Figura 4: epifisiolise superior do fémur crónica bilateral numa criança de 12 anos

 

Figura 5:
em cima: a técnica de reorientação da epífise femoral permite isolar as artérias nutridoras da cabeça femoral juntamente com as inserções musculares posteriores do grande trocanter e separá-las do colo do fémur
Figura 5:
ao meio: a epífise pode ser separada do colo femoral. Para voltar à sua posição anatómica o colo femoral deve ser remodelado (linha a tracejado) de modo a que não exista o perigo de criar tensão nas artérias e assim existir risco de diminuir a nutrição arterial.
Figura 5:
em baixo: recolocação anatómica da epífise que deve ser fixada com parafusos. Com a redução anatómica a mobilidade volta ao normal. o controle visual direto sobre as artérias permite evitar alterações na perfusão arterial


o mesmo caso da figura 4 após reorientação da epifise femoral.

Figura 6: o mesmo caso da figura 4 após reorientação da epifise femoral.

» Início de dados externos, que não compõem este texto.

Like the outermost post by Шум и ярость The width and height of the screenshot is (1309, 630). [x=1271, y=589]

O desenvolvimento da artroscopia tem contribuido também para a correcção das deformidades na epifisiolise superior do fémur e prevenir as lesões da cartilagem decorrentes do mecanismo de conflito femuro-acetabular. A artroscopia tem indicação quando a deformidade não for muito acentuada e deve ser associada à fixação simultânea da epifise femoral com um parafuso (video 2 e figs 7 e 8)

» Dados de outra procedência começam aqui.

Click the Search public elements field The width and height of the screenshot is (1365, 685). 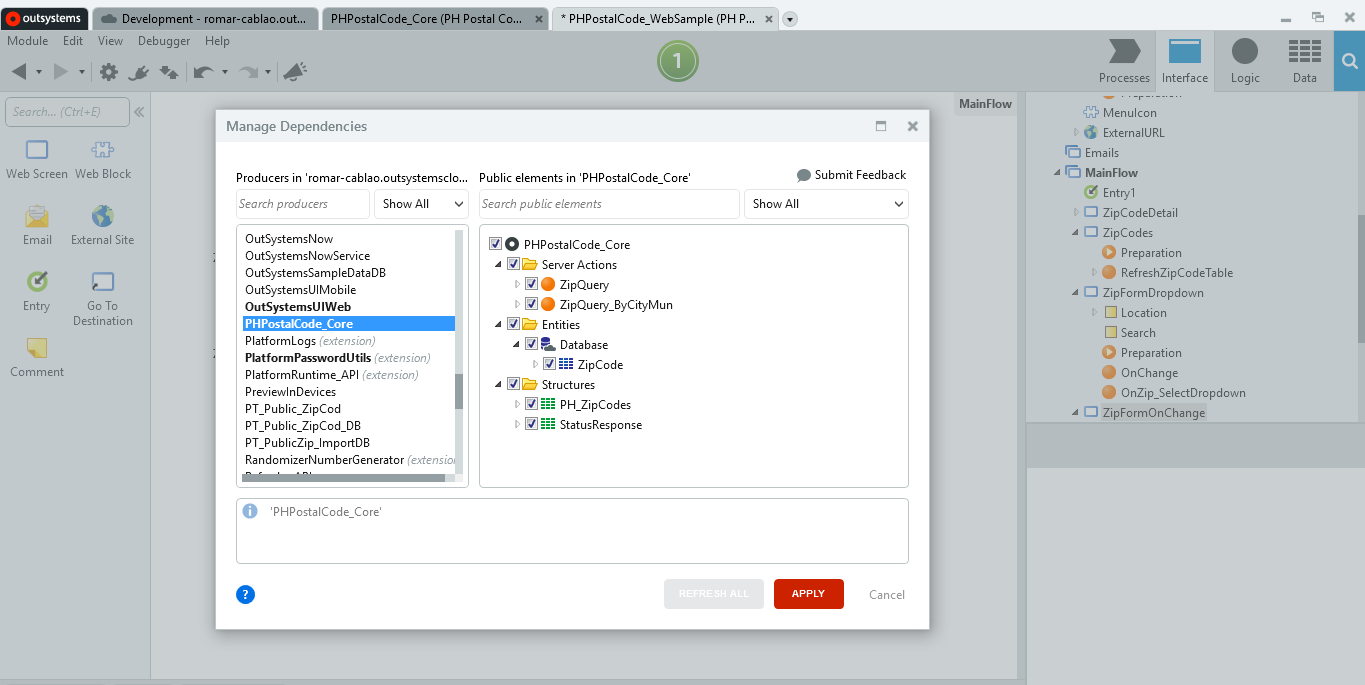tap(608, 204)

epifisiolise com um escorregamento pequeno mas com limitação importante da mobilidade da anca

Figura 7: epifisiolise com um escorregamento pequeno mas com limitação importante da mobilidade da anca. a seta mostra uma proeminência pequena do colo do fémur, mas suficiente para poder causar dano intra-articular (ver video 2 - teste de mobilidade mostra a proeminência a entrar na cavidade acetabular e danificar o labrum e cartilagem)

 

epifisiolise após correcção, semelhante à anca contra lateral

Figura 8: mesmo caso da figura anterior após correcção, semelhante à anca contra lateral

Video 2: Artroscopia da anca de uma criança com epifisiolise

Artroscopia da anca de uma criança com epifisiolise

Video1: Simulação da mobilidade da anca

Simulação da mobilidade normal da anca com a morfologia normal, com um escorregamento de 19º e com um escorregamento de 30º. A lesão da cartilagem e do labrum que ocorrem podem ser irreversíveis.